Home. Home, sweet home. Home is where the heart is. There’s no place like home. West Virginia.
After an incredibly long delay in Cleveland, my brother and I finally fell in our beds at 1:30 this morning which was 3:30 Eastern Time. Then up early and another 4 hours’ drive with stops along the way before I got Gary to his place. He is a wonderful traveling companion. He reads the road signs, has interesting thoughts for conversation, and is so easily pleased he made traveling a joy. As most of you know, Gary has a developmental disability which he has really been able to work around and learn to live as independent a life as possible. He came to live near me 9 years ago after our mom died. I asked him if he accomplished all he wanted to do in his trip and his answer really surprised me. He said he felt he finally “got WV out of his system”. After many attempts at trying to explain what he meant, I eventually understood that Colorado is the home of his heart now and he is certain he would not be happy living in West Virginia again.

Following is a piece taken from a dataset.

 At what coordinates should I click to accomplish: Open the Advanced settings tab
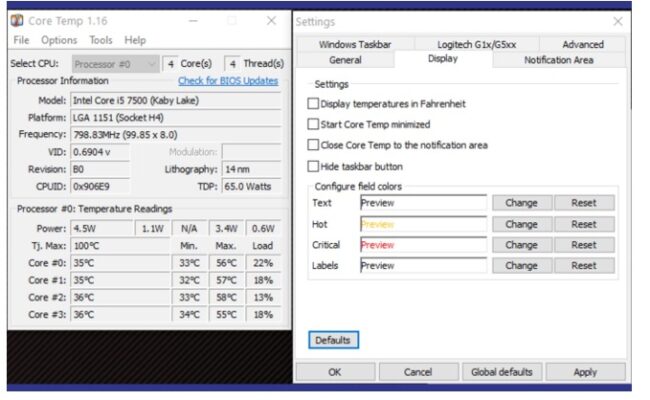(x=582, y=44)
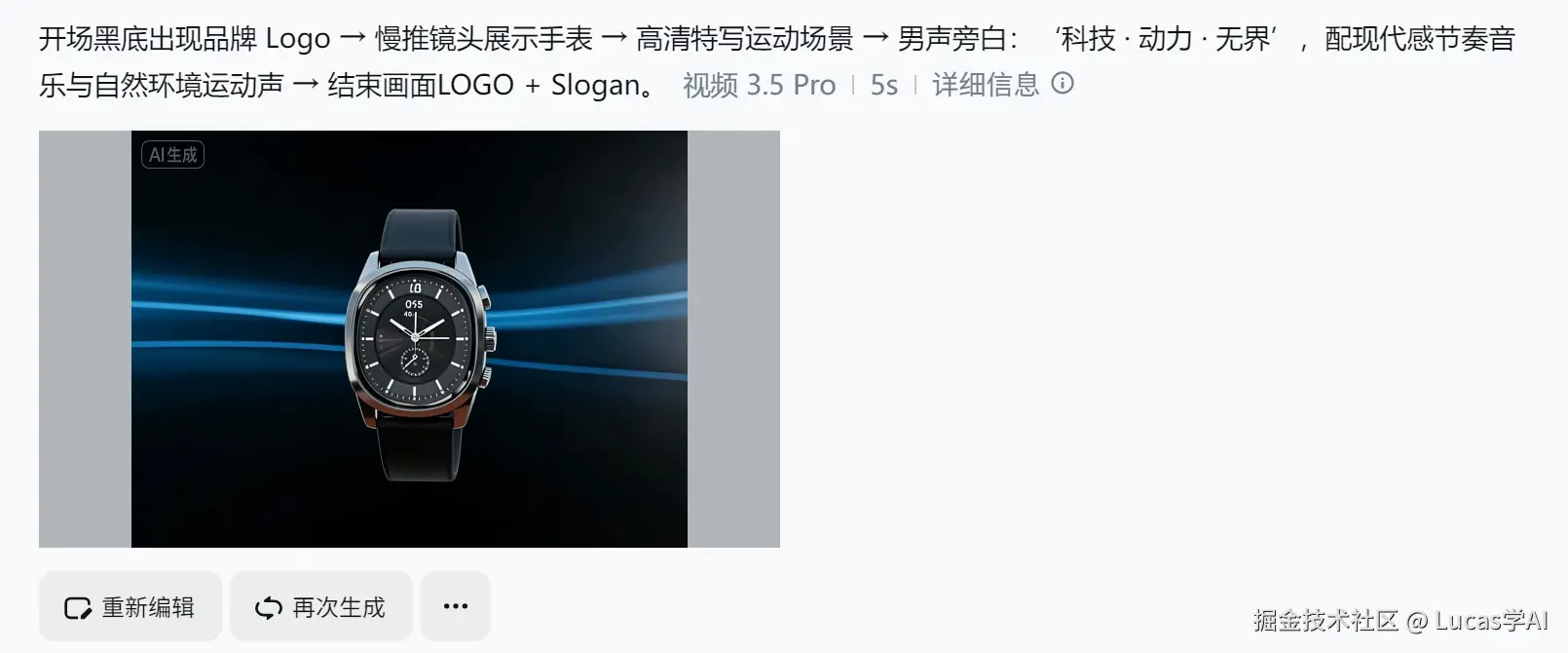The width and height of the screenshot is (1568, 653).
Task: Click the 再次生成 button label
Action: (x=339, y=608)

I can understand that. He has a life here that he most certainly would not have achieved had he remained in Parkersburg. As a matter of fact, he told me today that if he would have stayed there after mom died, he more than likely would be living in a nursing home now. The reality of that wrenched my heart because it is true.
We drove along in silence for awhile and I told him, while he had discovered the home of his heart is truly Colorado, I had solidified that the home of my heart is West Virginia. I cried when the plane crossed the Ohio River and I touched the ground of “home”. I slept the deep sleep of contentment in my grandma’s bed, listening to the creek out the window and the rain on the tin roof. I photographed everything that I wanted to etch in my memory, as if these things weren’t already permanently embedded in my DNA. I started crying three days before we left just at the thought that I might not be at the farm again, or at least, the clock is ticking. My beautiful, eloquent, erudite aunt is 80 now. She lives at the family farm. She is the last sibling to live there. The others have their own places. Even though I LIVED in Parkersburg, I was RAISED on this farm and it is my home. I have lived in Colorado for 38 years. Doesn’t matter. When I think of “home”, it is this farm. It is my heart. I know every turn in the road, every contour of the land, every sound in the hollow. Just the smell of the earth, the rain, the trees, the flowers, are enough to send my heart soaring. This is my home. My earliest memory is at the table on my grandma’s knee. I shut my eyes and I can see the little girl I was, running to catch lightning bugs in a jar, setting up the moss and the acorns on “Tea Table Rock” with my cousins and our dolls, smushing over-ripe strawberries into my mouth with fat little-girl hands…juices dripping from my fingers and chin. This is my home. This is the place where my beloved Pop-Pop lay in his coffin for three days, resting under the living room window, with my grandma ever vigilant beside him. This is where I learned to cook, to quilt, to can. This is where I learned about God, learned to pray, to go to church, to be a good person. This is where I brought my babies to be rocked and loved on and spoiled as only grandmas can do, where they combed their “Big Grandma’s” hair, and took moon baths by the rain barrel on hot August nights. This is my home, it flows through my veins as surely as my lifeblood.
I am certain that these things hit me more deeply this trip because my heart is still tender, my feelings still raw and open after losing the other part of my heart in March. I have already lost so much, must I also lose my “home”? It happens to almost everyone, I suppose. There comes a time when things of the past are just that…the past. I have my children, my grandchildren, my brother, my friends here in Colorado. I have built a life here. But forever, and for always, this farm will be my home.